An improbable 43% of all data breaches target small enterprises, which makes it more valuable than ever to defend your small business network from malicious traffic.
Most of us know that firewalls are an important part of cybersecurity but don’t know how firewalls work or what they actually do.
Consider it or not, there are various types of firewalls, and each type contributes to different protections, benefits, and disadvantages. And taking the right type of firewall for your company size and type can make a large difference when it comes to your company’s online security.
Don’t bother—we’re here to help.
We’ve done a long dive into the domain of cybersecurity. We’ve figured out the business vernacular and sussed out the difference between packet filtering and application-layer inspection. And we’ve surfaced with a list of guidance specifically designed to support you obtain the perfect firewall solution for your company requirements.
The best types of firewalls for businesses
• Unified threat management (UTM): Best for large businesses
• Windows Defender or OS X Application Firewall: Best for solopreneurs
• Third-party software firewall: Best for individuals handling sensitive data
• Firewall & antivirus software: Best for small businesses
• Basic router: Best budget option
• Firewall router: Best for medium-sized businesses
• VPN router: Best for businesses with multiple locations
• Load balancer: Best for businesses hosting their own websites
Unified threat management (UTM): Most suitable for extended businesses
If you run a comprehensive, enterprise-level company house possibilities are you need a more complicated security resolution than a router or separate software. In that case, you may require holding centralized threat management (UTM) solution.

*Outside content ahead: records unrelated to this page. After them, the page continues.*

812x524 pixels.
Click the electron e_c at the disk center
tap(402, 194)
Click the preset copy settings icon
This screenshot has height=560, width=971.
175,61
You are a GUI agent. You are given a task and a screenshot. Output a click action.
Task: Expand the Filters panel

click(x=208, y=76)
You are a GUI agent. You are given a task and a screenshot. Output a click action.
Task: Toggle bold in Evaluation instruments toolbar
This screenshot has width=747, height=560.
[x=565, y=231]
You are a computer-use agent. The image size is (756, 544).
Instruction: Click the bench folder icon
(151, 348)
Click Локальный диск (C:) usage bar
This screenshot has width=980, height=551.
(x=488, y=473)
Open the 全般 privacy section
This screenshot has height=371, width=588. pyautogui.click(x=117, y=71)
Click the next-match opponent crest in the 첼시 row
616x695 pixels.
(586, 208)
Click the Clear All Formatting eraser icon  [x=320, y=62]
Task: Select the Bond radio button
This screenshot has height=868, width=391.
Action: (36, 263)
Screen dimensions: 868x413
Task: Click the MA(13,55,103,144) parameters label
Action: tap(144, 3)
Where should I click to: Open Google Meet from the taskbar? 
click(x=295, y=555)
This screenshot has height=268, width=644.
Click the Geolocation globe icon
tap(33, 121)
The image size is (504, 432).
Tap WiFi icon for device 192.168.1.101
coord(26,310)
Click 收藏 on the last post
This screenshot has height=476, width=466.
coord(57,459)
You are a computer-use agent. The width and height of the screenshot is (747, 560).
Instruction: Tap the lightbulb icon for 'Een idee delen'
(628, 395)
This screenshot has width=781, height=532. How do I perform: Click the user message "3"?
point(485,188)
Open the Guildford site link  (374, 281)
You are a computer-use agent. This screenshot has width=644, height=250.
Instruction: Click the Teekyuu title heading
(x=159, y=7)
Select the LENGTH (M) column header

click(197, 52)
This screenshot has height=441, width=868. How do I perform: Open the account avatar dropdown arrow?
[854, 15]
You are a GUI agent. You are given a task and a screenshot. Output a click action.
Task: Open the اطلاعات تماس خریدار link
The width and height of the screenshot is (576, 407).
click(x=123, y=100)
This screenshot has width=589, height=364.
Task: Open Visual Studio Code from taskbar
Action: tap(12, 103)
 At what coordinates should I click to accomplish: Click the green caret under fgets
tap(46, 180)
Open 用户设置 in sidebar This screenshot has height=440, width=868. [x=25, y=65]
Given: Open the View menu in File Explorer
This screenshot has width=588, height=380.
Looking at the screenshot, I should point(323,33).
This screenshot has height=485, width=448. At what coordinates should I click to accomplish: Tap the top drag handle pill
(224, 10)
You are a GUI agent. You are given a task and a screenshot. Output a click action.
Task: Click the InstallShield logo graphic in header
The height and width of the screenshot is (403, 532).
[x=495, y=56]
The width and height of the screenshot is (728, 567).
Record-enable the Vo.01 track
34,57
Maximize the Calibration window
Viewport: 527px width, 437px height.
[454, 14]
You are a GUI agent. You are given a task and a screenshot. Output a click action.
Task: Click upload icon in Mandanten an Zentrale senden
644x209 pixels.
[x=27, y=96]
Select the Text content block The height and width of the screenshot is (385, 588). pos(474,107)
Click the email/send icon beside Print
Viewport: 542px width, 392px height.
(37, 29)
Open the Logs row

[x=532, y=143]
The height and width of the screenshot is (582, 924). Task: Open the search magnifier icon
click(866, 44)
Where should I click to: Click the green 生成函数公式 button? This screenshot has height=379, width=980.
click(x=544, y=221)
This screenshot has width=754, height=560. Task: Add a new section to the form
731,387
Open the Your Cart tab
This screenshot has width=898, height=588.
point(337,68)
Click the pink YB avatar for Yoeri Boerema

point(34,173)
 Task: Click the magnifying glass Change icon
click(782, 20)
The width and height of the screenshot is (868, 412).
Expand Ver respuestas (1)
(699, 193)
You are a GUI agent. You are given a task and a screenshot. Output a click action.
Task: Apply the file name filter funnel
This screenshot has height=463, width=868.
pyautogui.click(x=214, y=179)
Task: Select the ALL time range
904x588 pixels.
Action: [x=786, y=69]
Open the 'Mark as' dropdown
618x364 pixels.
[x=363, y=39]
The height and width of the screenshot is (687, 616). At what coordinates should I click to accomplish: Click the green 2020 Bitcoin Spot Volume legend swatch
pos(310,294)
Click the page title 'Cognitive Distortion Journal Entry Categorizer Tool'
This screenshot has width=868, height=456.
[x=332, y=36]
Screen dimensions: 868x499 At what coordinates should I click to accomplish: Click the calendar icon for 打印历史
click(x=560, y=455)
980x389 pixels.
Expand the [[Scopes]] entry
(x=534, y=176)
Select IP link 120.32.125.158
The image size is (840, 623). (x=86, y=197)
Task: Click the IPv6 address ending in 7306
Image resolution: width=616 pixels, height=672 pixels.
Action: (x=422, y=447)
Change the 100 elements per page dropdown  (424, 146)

Each UTM product is different—some are physical devices, some are software, some are cloud-based, and some are a mixture of all three. Whatever the implementation system, though, all UTM solutions aim to contribute a one-stop-shop for all your security demands.
UTM solutions normally allow firewall, antivirus, VPN, and other intrusion exposure and prevention features in one place. That way, you get deep packet filtering for all web applications on all the devices on your Wi-Fi network, but it’s all managed in one place.
The exact cost of a UTM solution can vary dramatically depending on the provider you need, the dimension of your organization and the appropriate sequence of features your UTM adds. Some UTMs cost approximately the same as a third-party software firewall. But be provided for higher overall costs—you are running antivirus protection, VPN security, software firewalls, and hardware firewalls together into one solution, after all.The takeaway
Windows Defender or OS X Application Firewall: Best for SMB
Most characters don’t understand that their Windows or Mac computer now covers free firewall software. So if you’re an individual operating a small company on your own, you may previously have all the intrusion protection you need—no expensive third-party firewall necessary.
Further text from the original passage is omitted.